Skip Schumaker wins National League Manager of the Year

In his first year on the job, Schumaker led Miami to a 15-win improvement and an unexpected postseason berth.

In his first year with the Miami Marlins, Skip Schumaker edged out fellow finalists Brian Snitker of the Atlanta Braves and Craig Counsell of the Milwaukee Brewers to win the 2023 NL Manager of the Year award. The rookie manager got eight first-place votes and appeared on 24 of the 30 total ballots from the Baseball Writers’ Association of America.

“This is a staff award,” Schumaker told media after the announcement was made. “My bench coach made me look really good. Had a great hitting coach, (Mel Stottlemyre Jr.) was amazing with all the young pitchers that came up … so I owe everybody a lot. I really do.”

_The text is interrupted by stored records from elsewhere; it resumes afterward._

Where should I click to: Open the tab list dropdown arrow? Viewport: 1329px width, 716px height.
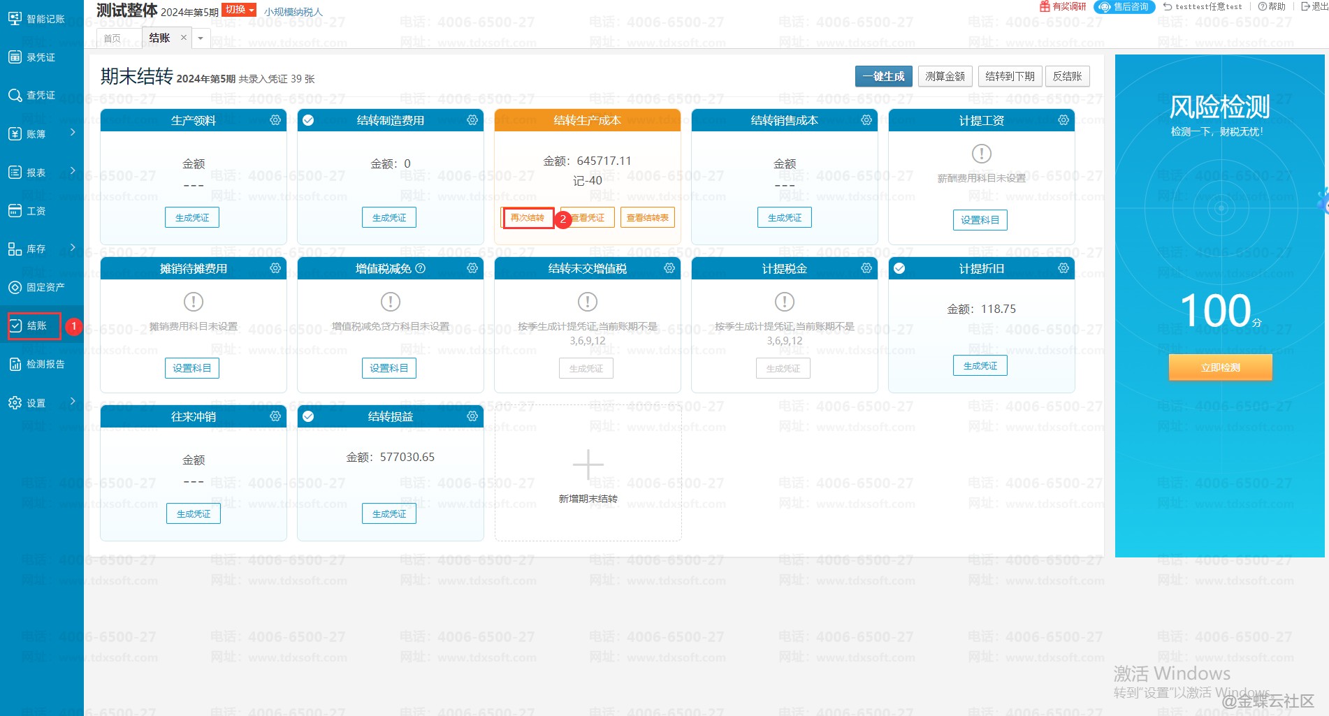pyautogui.click(x=201, y=38)
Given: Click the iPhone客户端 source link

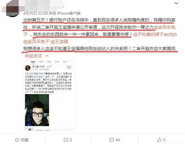Looking at the screenshot, I should (69, 13).
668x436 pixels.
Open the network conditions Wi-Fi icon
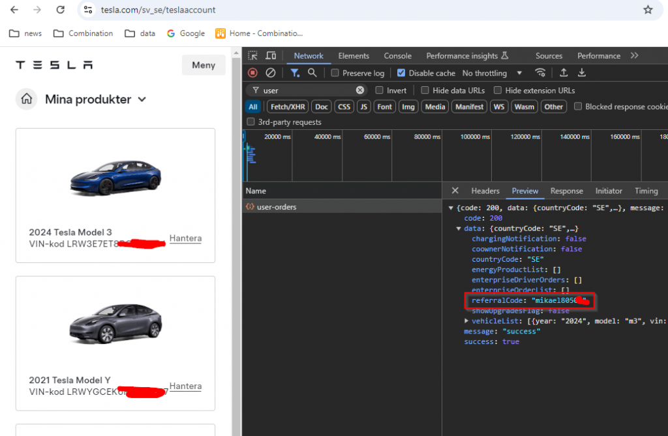(x=540, y=73)
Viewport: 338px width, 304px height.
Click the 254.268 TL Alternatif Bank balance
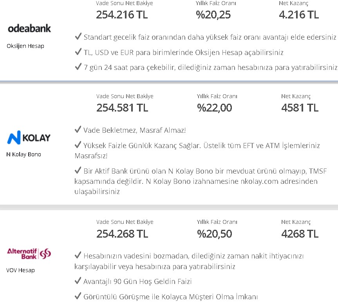pos(122,234)
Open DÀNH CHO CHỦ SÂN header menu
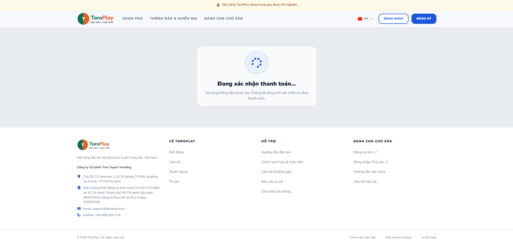Screen dimensions: 513x245 click(x=224, y=18)
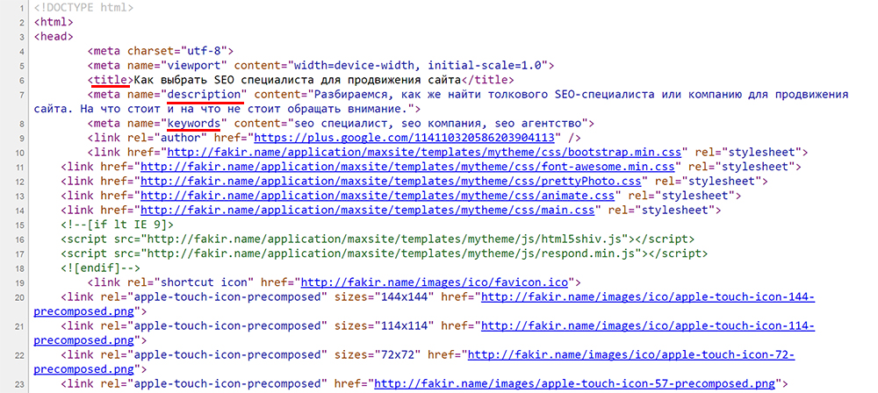Follow the prettyPhoto.css stylesheet link

tap(392, 182)
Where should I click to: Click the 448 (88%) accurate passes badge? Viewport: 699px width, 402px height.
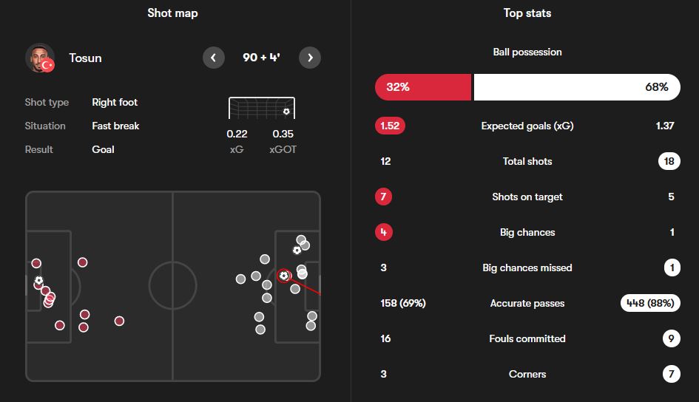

Schumaker said that belief in his staff is what made him realize he had turned the corner into being a good manager.

“I think it started with me starting to trust my coaches more and not micromanaging everything and trying to do everything,” Schumaker said. “I hired coaches to do a job and they were really good at it. And I didn’t have to look over their shoulder for every single move or question everything they did. I hired them for a reason.”

Schumaker is now the fourth Marlins manager to receive this honor, joining Jack McKeon (2003), Joe Girardi (2006), and Don Mattingly (2020).

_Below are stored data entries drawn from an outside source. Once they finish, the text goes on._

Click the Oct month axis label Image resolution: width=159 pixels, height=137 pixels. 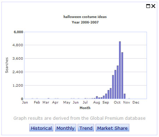[117, 102]
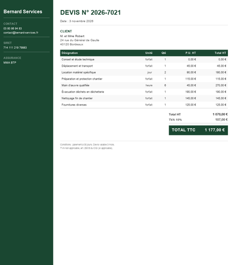Image resolution: width=235 pixels, height=265 pixels.
Task: Select the Conseil et étude technique row
Action: click(x=144, y=59)
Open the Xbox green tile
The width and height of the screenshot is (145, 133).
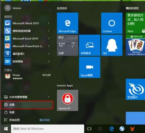(135, 23)
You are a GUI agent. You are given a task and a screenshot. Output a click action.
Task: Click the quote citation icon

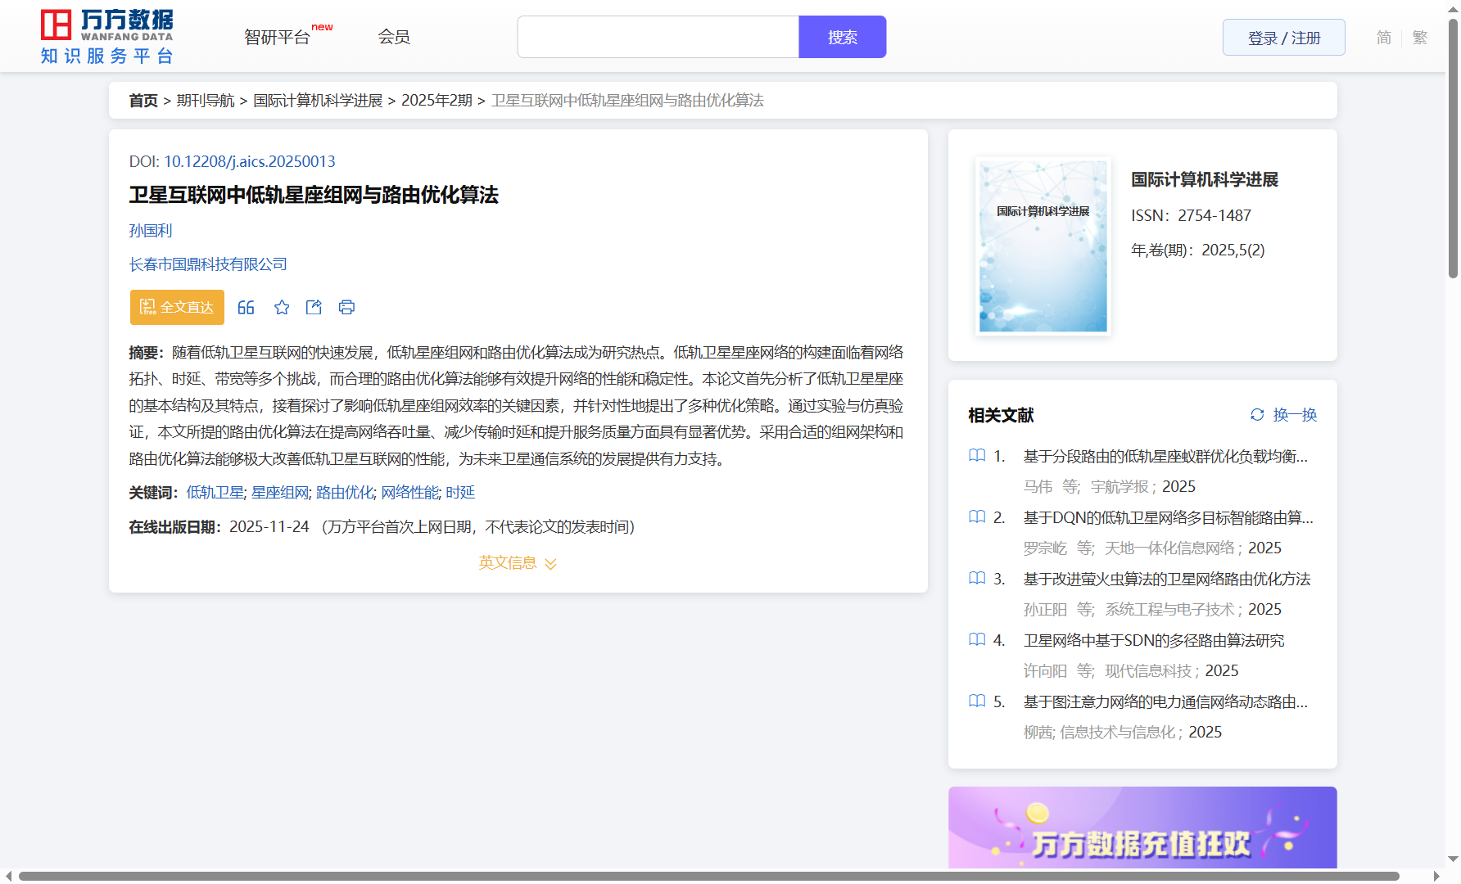(246, 308)
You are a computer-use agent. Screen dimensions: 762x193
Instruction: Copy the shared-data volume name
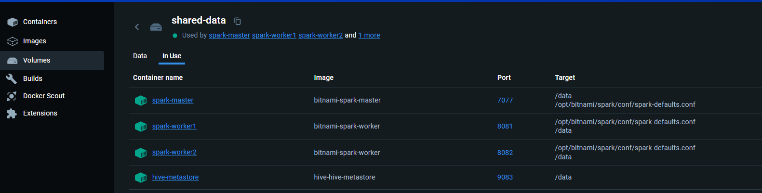tap(238, 21)
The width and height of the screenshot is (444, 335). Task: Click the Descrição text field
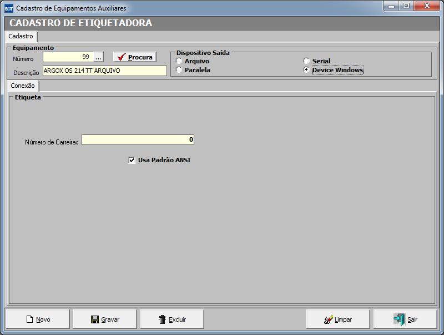pos(104,71)
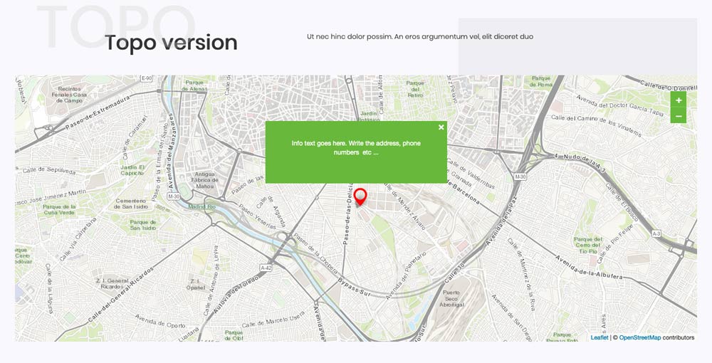Click the A-42 road badge

pyautogui.click(x=266, y=268)
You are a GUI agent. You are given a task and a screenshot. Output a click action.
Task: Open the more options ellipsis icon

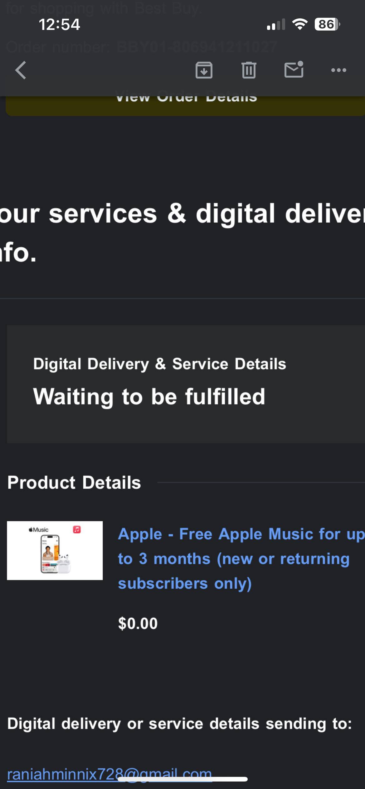(338, 70)
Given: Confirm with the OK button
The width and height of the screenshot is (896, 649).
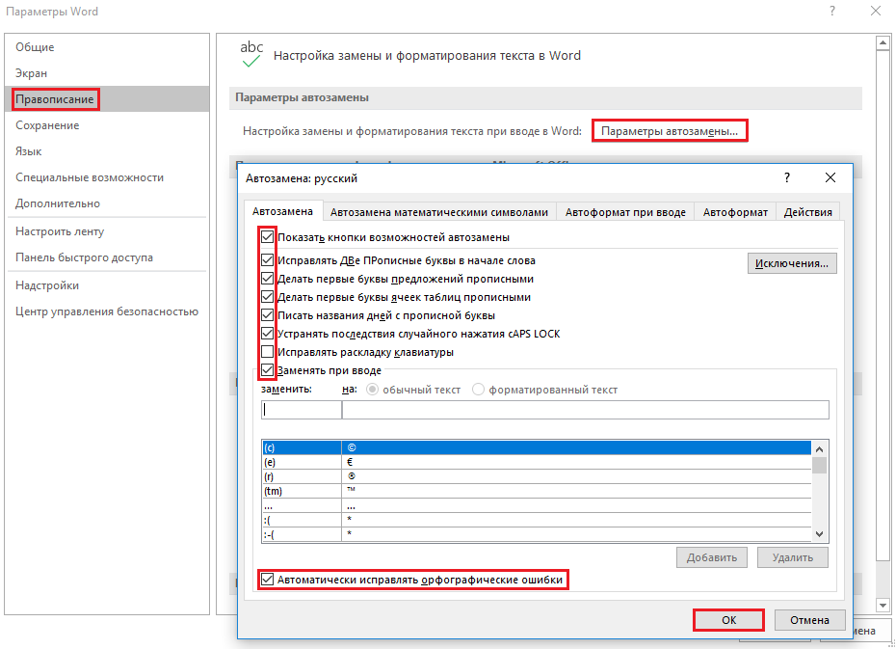Looking at the screenshot, I should 728,620.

A big reason why Schumaker won this award is, presumably, what kind of team he inherited from day one. At the start of spring training, the roster and projected lineup looked similar to the group that won just 69 games the year prior. With the help of a hot first half that saw them enter the All-Star break 14 games above .500 and career-best seasons from a few players, the Marlins won 84 games and made it back to the postseason in a 162-game season for the first time since 2003. 

The 15-game jump from 2022-23 is tied for the biggest positive win swing in Marlins history, not including strike-shortened seasons, matching the 1999-00 pivot. Those teams went 64-98 in 1999 and 79-82 in 2000.

There were times where Schumaker’s Manager of the Year campaign—and the season as a whole—was in doubt. The Marlins lost eight games in a row coming out of the All-Star break and spiraled into a prolonged cold streak that saw them dip to one game below .500 on Aug. 30 and briefly fall out of the playoff picture.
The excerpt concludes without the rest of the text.